Problem
The expected output is a copy of every line in the records with the string "真正要打的不只是伊朗".

%%

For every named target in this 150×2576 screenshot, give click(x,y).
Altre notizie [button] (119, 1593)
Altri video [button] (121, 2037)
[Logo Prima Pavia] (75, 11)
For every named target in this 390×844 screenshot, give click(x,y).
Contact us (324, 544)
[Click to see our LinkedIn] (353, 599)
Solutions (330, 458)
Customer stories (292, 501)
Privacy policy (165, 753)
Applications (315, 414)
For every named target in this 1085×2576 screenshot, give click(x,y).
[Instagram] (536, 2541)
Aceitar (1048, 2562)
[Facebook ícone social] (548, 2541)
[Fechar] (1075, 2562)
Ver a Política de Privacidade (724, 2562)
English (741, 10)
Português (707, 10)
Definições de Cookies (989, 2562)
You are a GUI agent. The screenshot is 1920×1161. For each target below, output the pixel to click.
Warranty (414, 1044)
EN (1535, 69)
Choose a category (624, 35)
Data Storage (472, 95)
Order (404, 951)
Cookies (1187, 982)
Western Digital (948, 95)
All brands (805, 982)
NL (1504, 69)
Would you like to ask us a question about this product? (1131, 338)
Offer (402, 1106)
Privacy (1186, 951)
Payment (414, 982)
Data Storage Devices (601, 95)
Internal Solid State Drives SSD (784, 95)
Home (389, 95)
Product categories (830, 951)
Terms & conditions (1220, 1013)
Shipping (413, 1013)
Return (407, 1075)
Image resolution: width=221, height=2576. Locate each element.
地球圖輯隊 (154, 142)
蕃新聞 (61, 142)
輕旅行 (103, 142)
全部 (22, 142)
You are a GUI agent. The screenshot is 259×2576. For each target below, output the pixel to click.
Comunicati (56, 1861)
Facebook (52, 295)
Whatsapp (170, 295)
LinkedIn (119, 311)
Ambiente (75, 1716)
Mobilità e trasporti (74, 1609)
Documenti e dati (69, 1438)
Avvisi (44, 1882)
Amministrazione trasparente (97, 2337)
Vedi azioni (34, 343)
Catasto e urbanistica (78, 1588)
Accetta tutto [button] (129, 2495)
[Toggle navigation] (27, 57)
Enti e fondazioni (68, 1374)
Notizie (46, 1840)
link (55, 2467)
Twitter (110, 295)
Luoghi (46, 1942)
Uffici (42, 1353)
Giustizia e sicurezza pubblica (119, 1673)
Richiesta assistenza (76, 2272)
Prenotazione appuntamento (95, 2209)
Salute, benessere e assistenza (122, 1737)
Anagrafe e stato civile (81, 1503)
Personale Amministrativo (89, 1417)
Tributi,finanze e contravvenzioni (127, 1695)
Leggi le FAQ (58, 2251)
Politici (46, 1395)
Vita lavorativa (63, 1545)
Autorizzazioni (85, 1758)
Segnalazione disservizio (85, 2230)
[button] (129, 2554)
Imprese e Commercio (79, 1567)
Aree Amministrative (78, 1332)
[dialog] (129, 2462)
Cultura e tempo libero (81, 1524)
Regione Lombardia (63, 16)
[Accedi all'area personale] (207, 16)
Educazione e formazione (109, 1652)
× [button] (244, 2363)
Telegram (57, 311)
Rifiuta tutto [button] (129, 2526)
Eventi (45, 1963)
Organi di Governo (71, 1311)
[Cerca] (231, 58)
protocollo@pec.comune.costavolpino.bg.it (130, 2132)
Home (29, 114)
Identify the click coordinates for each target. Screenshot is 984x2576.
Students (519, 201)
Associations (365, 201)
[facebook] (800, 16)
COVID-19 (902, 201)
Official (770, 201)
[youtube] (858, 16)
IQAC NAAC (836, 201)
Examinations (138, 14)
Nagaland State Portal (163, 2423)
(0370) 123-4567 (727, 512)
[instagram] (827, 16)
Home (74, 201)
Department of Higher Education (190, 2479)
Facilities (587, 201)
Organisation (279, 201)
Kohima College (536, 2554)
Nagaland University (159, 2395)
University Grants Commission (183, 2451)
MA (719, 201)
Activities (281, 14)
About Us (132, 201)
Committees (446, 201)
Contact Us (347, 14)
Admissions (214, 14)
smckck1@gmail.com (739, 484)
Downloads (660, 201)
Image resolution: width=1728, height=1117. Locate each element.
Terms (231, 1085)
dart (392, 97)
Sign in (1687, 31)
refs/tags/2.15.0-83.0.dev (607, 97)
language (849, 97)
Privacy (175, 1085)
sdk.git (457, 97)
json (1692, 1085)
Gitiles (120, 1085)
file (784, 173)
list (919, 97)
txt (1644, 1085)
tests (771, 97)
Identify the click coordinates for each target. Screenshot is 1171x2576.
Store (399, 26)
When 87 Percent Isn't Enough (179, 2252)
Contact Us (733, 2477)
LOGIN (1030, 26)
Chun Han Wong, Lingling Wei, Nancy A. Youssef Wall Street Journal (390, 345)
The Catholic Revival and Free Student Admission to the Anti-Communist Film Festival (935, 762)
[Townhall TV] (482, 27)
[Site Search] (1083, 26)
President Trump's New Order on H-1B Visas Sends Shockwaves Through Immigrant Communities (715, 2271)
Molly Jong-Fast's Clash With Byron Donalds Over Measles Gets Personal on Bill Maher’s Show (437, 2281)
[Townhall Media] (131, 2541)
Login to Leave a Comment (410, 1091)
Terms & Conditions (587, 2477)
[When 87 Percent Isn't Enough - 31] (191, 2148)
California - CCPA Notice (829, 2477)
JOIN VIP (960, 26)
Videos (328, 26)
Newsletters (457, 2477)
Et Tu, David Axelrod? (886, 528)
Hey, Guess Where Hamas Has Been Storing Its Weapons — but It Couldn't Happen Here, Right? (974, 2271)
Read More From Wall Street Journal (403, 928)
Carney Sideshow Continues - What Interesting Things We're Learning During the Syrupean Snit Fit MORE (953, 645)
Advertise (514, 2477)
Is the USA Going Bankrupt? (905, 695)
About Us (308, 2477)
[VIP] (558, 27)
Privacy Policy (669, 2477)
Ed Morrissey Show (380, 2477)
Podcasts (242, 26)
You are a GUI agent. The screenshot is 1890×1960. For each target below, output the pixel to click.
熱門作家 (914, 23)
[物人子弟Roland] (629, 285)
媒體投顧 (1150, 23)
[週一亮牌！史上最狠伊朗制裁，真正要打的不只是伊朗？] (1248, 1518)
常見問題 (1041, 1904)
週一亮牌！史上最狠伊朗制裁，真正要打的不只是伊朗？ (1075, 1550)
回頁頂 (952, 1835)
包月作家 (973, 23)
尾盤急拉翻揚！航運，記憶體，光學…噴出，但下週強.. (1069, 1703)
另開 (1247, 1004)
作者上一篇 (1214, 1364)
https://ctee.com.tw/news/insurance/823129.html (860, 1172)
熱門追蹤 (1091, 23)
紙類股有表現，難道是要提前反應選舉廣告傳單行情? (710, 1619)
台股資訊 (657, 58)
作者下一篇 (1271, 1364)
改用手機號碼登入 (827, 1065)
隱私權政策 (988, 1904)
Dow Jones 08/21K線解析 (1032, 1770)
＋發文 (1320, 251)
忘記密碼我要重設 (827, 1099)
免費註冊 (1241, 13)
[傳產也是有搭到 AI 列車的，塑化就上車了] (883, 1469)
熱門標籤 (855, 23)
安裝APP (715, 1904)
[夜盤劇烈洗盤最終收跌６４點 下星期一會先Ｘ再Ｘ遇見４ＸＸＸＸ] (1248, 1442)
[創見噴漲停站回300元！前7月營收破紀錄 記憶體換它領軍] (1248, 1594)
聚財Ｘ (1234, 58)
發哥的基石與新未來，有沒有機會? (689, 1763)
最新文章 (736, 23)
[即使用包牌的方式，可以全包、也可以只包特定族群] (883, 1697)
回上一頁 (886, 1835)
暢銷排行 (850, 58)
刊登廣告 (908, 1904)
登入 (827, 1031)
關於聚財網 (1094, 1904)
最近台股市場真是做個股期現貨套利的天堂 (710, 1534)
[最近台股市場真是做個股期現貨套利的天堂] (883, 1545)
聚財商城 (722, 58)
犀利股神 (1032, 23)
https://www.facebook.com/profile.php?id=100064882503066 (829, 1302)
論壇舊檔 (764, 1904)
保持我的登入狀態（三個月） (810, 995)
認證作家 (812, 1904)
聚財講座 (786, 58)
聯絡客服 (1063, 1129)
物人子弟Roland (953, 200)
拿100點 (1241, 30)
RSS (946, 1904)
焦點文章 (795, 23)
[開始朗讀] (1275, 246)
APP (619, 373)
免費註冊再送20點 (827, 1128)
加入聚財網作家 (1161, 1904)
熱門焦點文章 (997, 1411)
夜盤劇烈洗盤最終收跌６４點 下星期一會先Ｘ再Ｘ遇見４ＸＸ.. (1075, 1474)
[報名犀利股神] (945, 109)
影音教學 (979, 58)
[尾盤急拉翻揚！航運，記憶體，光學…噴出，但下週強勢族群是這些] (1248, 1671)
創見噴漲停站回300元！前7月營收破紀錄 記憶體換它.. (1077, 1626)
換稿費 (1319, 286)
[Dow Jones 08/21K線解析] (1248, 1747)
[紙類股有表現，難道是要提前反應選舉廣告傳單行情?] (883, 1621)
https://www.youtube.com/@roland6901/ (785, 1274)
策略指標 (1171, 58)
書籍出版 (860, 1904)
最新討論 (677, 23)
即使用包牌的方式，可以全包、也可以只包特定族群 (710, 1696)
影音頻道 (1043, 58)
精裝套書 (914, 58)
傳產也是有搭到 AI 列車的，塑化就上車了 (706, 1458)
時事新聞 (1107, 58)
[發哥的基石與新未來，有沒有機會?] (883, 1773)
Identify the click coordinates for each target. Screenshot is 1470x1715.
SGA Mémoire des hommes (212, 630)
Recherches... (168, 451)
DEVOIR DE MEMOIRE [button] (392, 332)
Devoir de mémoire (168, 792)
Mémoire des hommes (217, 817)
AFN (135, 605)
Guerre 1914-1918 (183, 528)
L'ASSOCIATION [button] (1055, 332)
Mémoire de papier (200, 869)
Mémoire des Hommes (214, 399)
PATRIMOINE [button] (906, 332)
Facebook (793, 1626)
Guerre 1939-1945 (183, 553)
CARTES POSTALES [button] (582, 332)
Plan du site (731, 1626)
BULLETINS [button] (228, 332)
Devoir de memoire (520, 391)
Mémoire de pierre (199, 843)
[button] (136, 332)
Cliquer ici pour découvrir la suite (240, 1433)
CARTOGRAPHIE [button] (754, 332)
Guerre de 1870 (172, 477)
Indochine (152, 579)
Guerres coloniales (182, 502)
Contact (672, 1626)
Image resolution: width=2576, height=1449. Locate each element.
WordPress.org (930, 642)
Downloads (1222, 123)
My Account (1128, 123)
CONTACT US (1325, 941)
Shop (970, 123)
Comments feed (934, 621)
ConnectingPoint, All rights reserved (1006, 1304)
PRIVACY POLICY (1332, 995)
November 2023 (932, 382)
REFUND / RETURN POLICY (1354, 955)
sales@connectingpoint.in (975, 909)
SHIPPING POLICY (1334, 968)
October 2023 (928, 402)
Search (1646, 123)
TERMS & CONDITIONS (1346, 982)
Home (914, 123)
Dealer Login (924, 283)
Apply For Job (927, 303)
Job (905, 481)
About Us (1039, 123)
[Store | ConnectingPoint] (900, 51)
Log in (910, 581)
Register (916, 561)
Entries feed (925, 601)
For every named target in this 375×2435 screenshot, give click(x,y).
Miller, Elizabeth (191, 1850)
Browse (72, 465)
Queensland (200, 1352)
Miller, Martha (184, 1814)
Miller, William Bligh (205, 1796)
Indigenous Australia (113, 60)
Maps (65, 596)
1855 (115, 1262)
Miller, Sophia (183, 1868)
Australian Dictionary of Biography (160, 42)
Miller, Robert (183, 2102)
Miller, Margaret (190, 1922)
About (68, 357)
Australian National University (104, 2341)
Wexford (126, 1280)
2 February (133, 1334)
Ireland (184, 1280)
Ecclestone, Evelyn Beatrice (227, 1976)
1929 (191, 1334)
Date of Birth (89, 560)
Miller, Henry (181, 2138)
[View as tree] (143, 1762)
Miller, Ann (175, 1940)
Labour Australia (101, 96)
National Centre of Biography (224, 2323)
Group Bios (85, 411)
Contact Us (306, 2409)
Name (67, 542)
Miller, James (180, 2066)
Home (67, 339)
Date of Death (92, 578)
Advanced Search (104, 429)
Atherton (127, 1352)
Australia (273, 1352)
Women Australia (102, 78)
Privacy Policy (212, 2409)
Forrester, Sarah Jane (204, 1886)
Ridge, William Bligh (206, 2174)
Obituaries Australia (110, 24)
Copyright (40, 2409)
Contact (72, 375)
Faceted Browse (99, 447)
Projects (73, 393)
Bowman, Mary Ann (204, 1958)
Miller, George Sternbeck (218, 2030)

%%

Exercise result
[週一亮牌！史上最狠伊朗制裁，真正要打的不只是伊朗？] (1248, 1518)
週一亮牌！史上最狠伊朗制裁，真正要打的不只是伊朗？ (1075, 1550)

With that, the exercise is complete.